UC is a well-recognized complication of PSC. The current comorbidity rate of UC for patients with PSC in Japan ranges from approximately 20% to 55%, which is lower than the range of 30% to 80% for Western cohorts [1,2,3,4]. Although UC is also recognized as a risk factor for the development of dysplasia or cancer [5,6,7,8], we rarely encounter a patient with PSC-related UC and concurrent colon cancer requiring both LT and colectomy, as in the current case. Fukuhara et al. reported a case of proctocolectomy for colon cancer with PSC-related UC that was detected after LDLT [13]. However, there are no reports of concurrent cancer successfully treated with both LDLT and proctocolectomy.
The treatment of this case presented several challenges. The first involved the timing of proctocolectomy. Proctocolectomy could not be independently performed without LT because of severe liver failure. Simultaneous proctocolectomy with LDLT without a stoma could have resulted in anastomotic leakage as a potentially fatal complication. Even with the stoma, we were concerned that it might be difficult to control the fluid balance due to the possible massive fluid loss, not only from the ascites, but also from the intestine. Poritz et al. reported that patients with PSC who require colectomy can undergo simultaneous orthotopic LT and total abdominal colectomy; thereafter, they can be candidates for subsequent ileal pouch–anal anastomosis reconstruction when the liver function has improved [14]. However, unlike whole LT, small-for-size syndrome with massive ascites is a specific and significant complication of LDLT [15]. The patient developed small-for-size syndrome with a peak total bilirubin level of 20 mg/dl and massive ascites. However, if we had performed LDLT first without proctocolectomy, then bacterial translocation might have been a concern, especially with immunosuppression, because inflammatory bowel diseases, including UC, are known to cause a high risk of bacterial translocation [16,17,18,19]. Eventually, we planned to perform two-stage surgery with LDLT first because UC was expected to be controlled with immunosuppression. Fortunately, the posttransplant course was uneventful, and we were able to safely perform proctocolectomy after the patient had fully recovered at 3 months after LDLT.

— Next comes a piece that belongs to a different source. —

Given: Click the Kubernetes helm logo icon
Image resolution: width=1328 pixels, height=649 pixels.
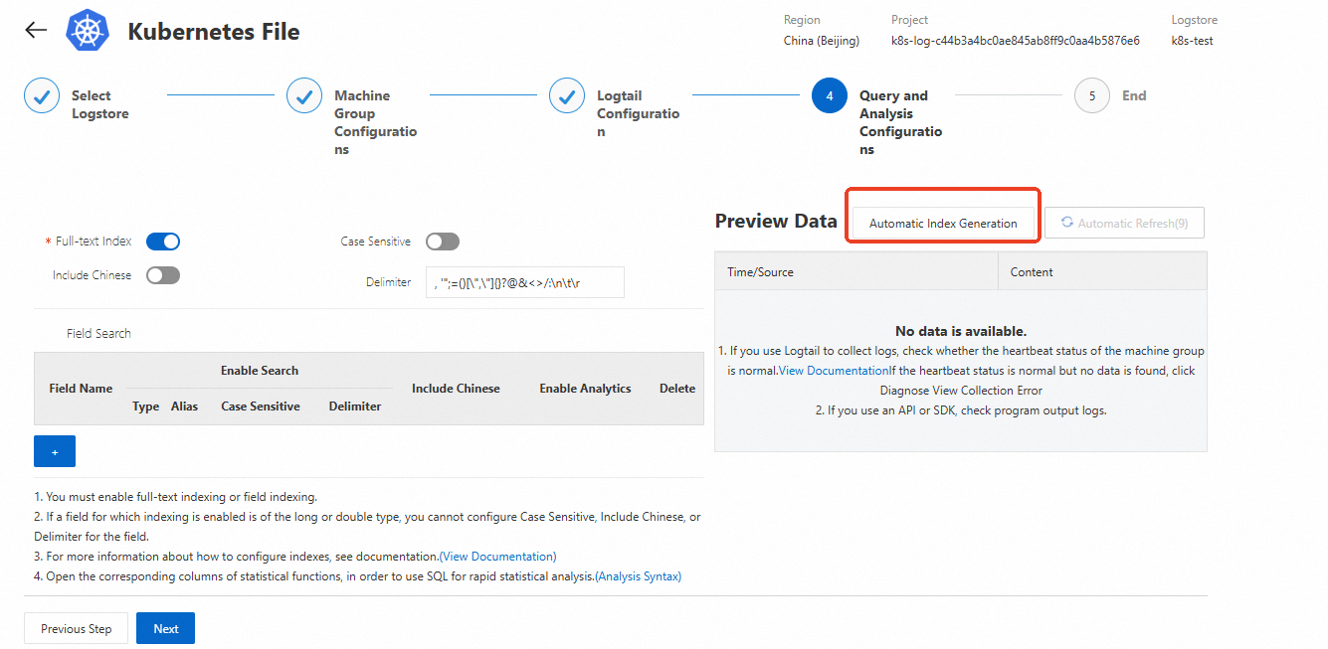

The second challenge was the indication of LT with concurrent nonhepatic malignancy. Kosai-Fujimoto et al. reported that there was no significant difference in survival after LDLT for patients with and without nonhepatic malignancy, including nine concurrent cases [20]. They concluded that elective resection was successful if the tumors were at an exceedingly early stage. The UC-associated colorectal cancer patients had a prognosis that was similar to that of sporadic colorectal cancer at an early stage [9,10,11]. In our case, colon cancer was pathologically diagnosed as TisN0M0 stage 0; therefore, the prognosis was expected to be similar to that of sporadic colon cancer, which has a chance of recurrence-free survival without additional treatment of > 90% according to the Japanese Society for Cancer of the Colon and Rectum [12]. With UC, the incidence of poorly differentiated cancer with multiple developments is reportedly higher than that of cases without UC; this is one of the reasons why proctocolectomy is recommended [9,10,11, 13]. In the current case, because we did not find any evidence of poor differentiation characteristics in the colon tumor, we performed careful patient follow-up with minimal immunosuppression and planned to perform proctocolectomy as soon as possible after LDLT. We selected ileal pouch–anal anastomosis, which has been proven to be a safe approach after LT, as the bowel resection procedure [14].
PSC recurrence after LT, which contributes to poor patient and graft survival, especially after LDLT, has been well-recognized. Egawa et al. showed that the risk of re-transplantation for graft loss due to recurrence of PSC after LDLT is high, and that the risk factors for recurrence are high MELD scores (> 24), first-degree relative donors, postoperative cytomegalovirus infection, and early biliary anastomotic complications [21]. These did not occur in this case. Concomitant IBD was not associated with recurrence in their study [21]. We have not observed any signs of PSC recurrence in this case; however, regular liver biopsies and careful follow-up must be performed to monitor for recurrence.